Sebelum pembangunan dimulai panitia menyelenggarakan lomba design museum dengan Thema
"Nanggroe Aceh Darussalam Tsunami Museum (NAD-TM)", lomba yang ditutup tanggal 5 Agustus
2007 berhadiah Total Rp 275 juta dengan rincian pemenang I mendapatkan Rp 100 juta,ke II Rp 75
juta,ke III Rp 50 juta dan sisanya Rp 50 juta akan dibagikan sebagai penghargaan partisipasi
kepada 5 design inovatif @ Rp 10 juta. Museum Tsunami Aceh dibangun di kota Banda Aceh kira-
kira 1 km dari Masjid Raya Banda Aceh

Fungsi Museum Tsunami Aceh

1. Sebagai objek sejarah, dimana museum tsunami akan menjadi pusat penelitian dan
pembelajaran tentang bencana tsunami. 
2. Sebagai simbol kekuatan masyarakat Aceh dalam menghadapi bencana tsunami. 
3. Sebagai warisan kepada generasi mendatang di Aceh dalam bentuk pesan bahwa di
daerahnya pernah terjadi tsunami. 
4. Untuk mengingatkan bahaya bencana gempa bumi dan tsunami yang mengancam wilayah
Indonesia.

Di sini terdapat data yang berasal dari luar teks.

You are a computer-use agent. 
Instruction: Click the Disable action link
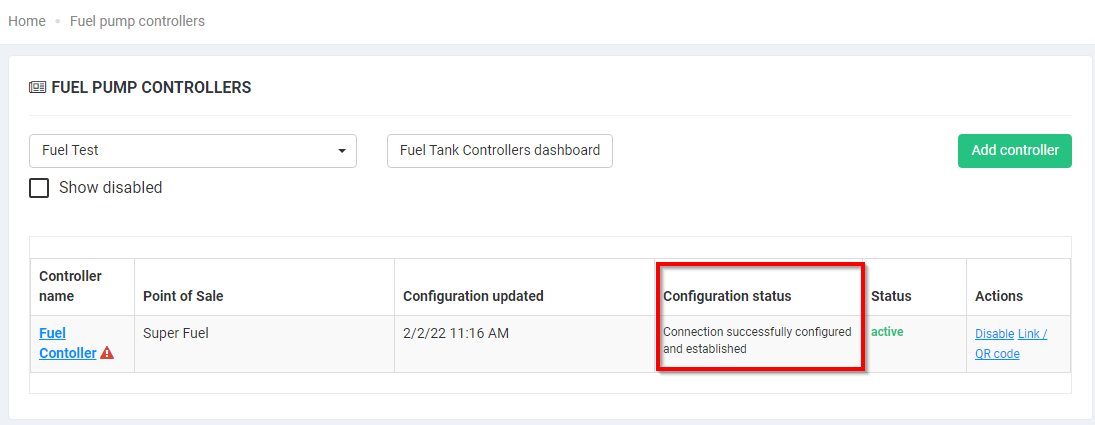point(994,334)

Hal ini disebabkan Indonesia terletak di “Cincin Api” Pasifik, sabuk gunung berapi,
dan jalur yang mengelilingi Basin Pasifik. Wilayah cincin api merupakan daerah yang sering
diterjang gempa bumi yang dapat memicu tsunami.

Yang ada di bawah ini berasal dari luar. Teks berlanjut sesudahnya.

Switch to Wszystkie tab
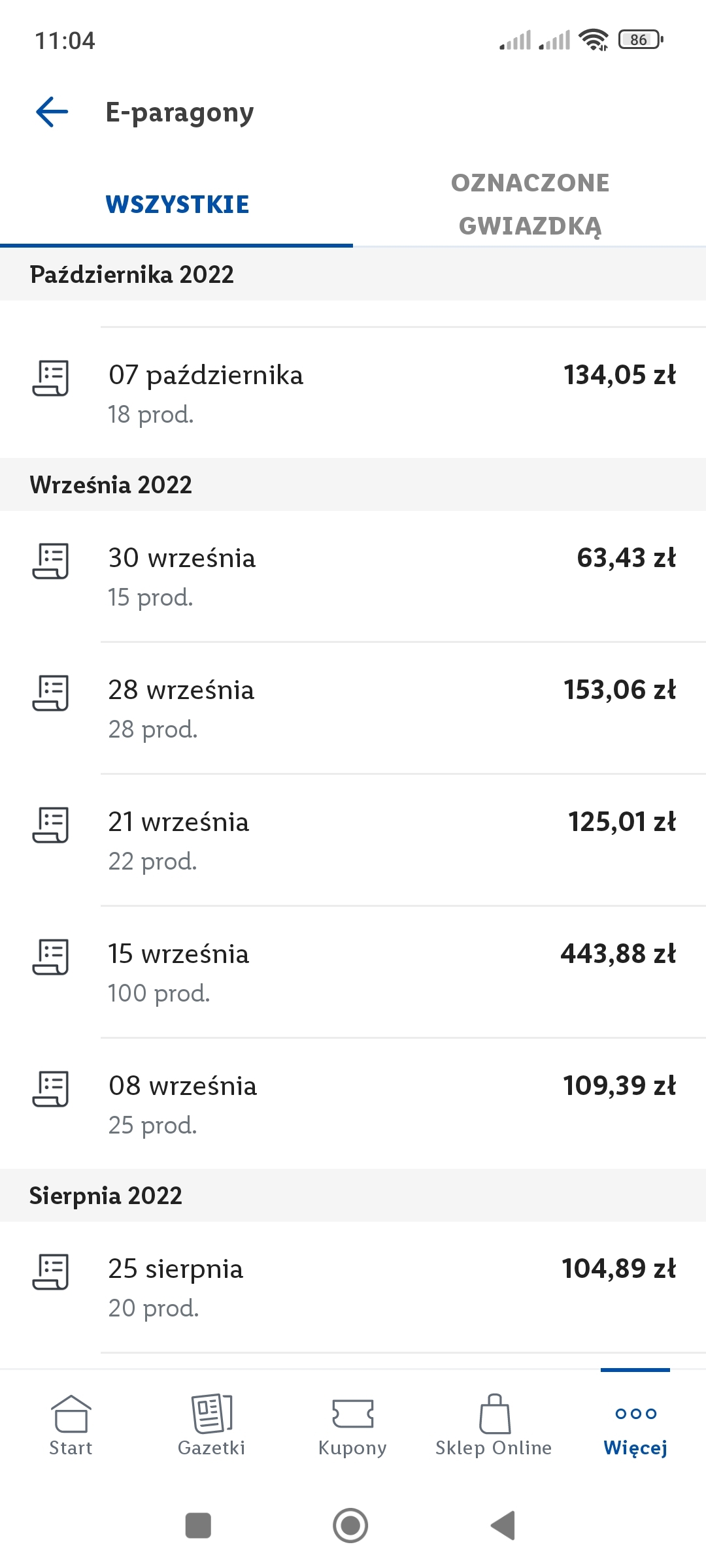706x1568 pixels. click(177, 204)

Museum tsunami tak hanya di desain sebagai tempat pembelajaran sekaligus menyimpan sejarah
tsunami Aceh. Bangunan yang di desain dengan perpaduan konsep bukit menyelamatkan diri,
analogi amuk tsunami, tari saman, cahaya Allah serta taman terbuka berkonsep masyarakat urban
ini juga bisa digunakan sebagai tempat menyelamatkan diri saat tsunami, karena atapnya
merupakan ruang terbuka yang luas memang di rancang khusus.